N'hésitez pas à donner votre avis en cochant les cases sous chaque billet.

lundi 14 septembre 2009

Manque de réalisme

La prochaine expression agaçante est issue, une fois n'est pas coutume, du milieu des commentateurs sportifs. Ceux-là mêmes que se sont rendus coupables de la prolifération de « tutafé » et de « montée en puissance ». Il s'agit de la phrase : « Telle équipe a perdu par manque de réalisme. » J'en veux pour preuve que cette expression ridicule est liée au milieu du sport : voyez vous-mêmes les titres de ces pages référencées par Google. Que du sport (plus particulièrement du football) ou presque !
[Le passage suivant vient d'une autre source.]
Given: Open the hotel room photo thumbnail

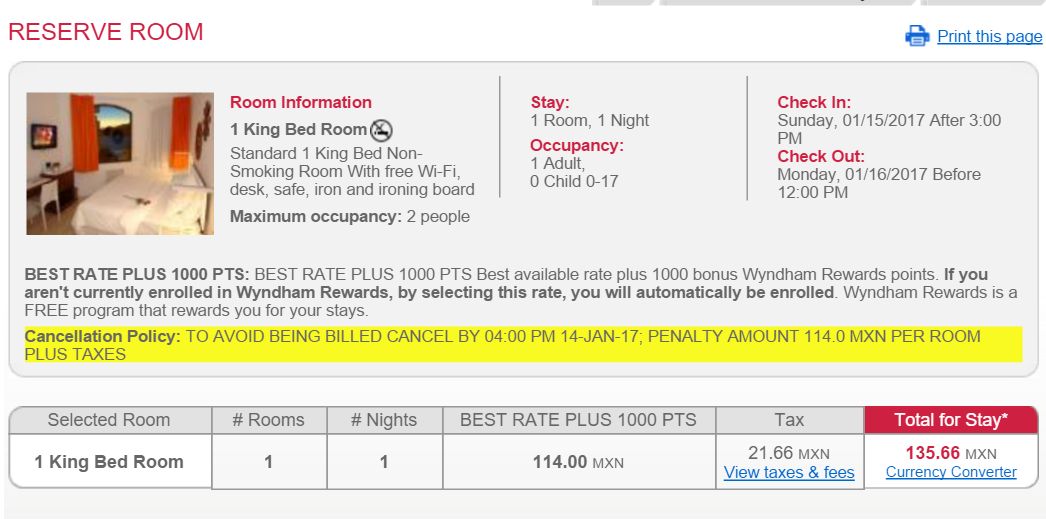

Je ne suis toujours pas certain d'où les amateurs de sports qui se disent journalistes par le seul fait de passer à la télé nous sortent cette expression, ni quelle signification ils lui prêtent exactement. J'en ai une vague idée. Ca vaut ce que ça vaut, car je ne suis pas certain d'avoir bien compris ce que le réalisme de Platon ou de Thomas d'Aquin a à voir là-dedans. A moins qu'il ne s'agisse d'un hommage au courant artistique du XIXe siècle et que les têtes pensantes (pfihihi !) du monde sportif français soient des aficionados de Hugo, Flaubert et Balzac. Allez donc savoir si manquer de réalisme, pour des joueurs de rugby ou de foot, ne signifie pas plutôt qu'ils ne se sentent pas en mesure de recréer les mouvements stylistiques des pinceaux de Millet ou de Courbet en réalisant leurs dribbles par entrechats, leurs plaquages sur pointes ou leurs tacles en grand écart. Ca serait prêter de bien gracieuses prétentions à ces pratiques physiques.
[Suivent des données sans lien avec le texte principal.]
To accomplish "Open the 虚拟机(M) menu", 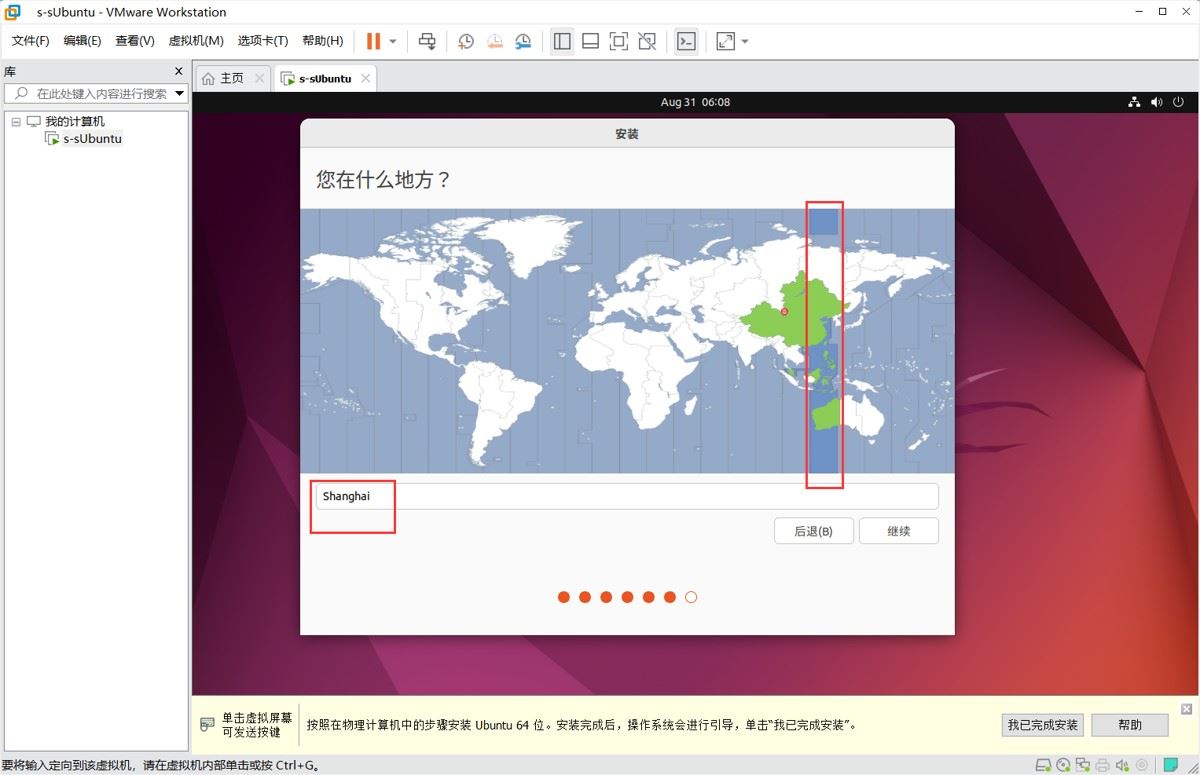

Admettons plutôt qu'une équipe de football relativement médiocre, par exemple, arrive sur le terrain et croit être capable de battre le tenant du titre en lui collant 5 prunes dans les filets. Cette petite équipe manque singulièrement de réalisme et ferait mieux de croire qu'elle va se ramasser 5 prunes dans les filets.
Inversement, une excellente équipe qui foule la pelouse d'une amicale de province manque autant de réalisme que d'humilité en étant sûre de leur coller 5 prunes dans les filets au lieu de rester méfiant face à une petite équipe dont elle ne connaît pas le jeu.
Deux équipes moyennes qui se rencontrent feraient chacune preuve d'un criant manque de réalisme en pensant coller 5 prunes dans les filets adverses.
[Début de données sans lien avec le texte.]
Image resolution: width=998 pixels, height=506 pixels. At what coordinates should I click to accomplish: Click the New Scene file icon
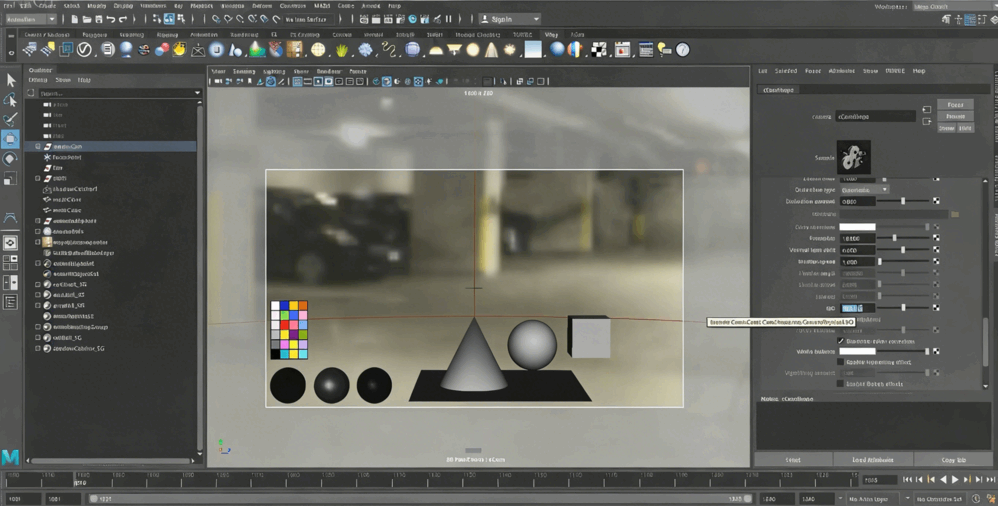coord(76,19)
En somme, quand on entre sur la pelouse avec l'envie de remporter le match, on manque tellement de réalisme que c'est bien fait si on perd. D'ailleurs, il n'y a que les perdants qui manquent de réalisme, c'est bien connu. Jamais l'on blâmera un vainqueur de son excès de confiance qui entraîne une relative perte du sens de la réalité (car je crois comprendre que c'est cela qu'on veut dénoncer, hors considérations artistiques). Au mieux, on félicitera le vainqueur pour son audace et pour avoir "tout donné" (encore une abomination verbale, tiens) !

Bref, les commentateurs sportifs manquent particulièrement de réalisme en croyant que la plupart des équipes feraient mieux de jouer pour perdre ou lieu d'avoir confiance en leur jeu.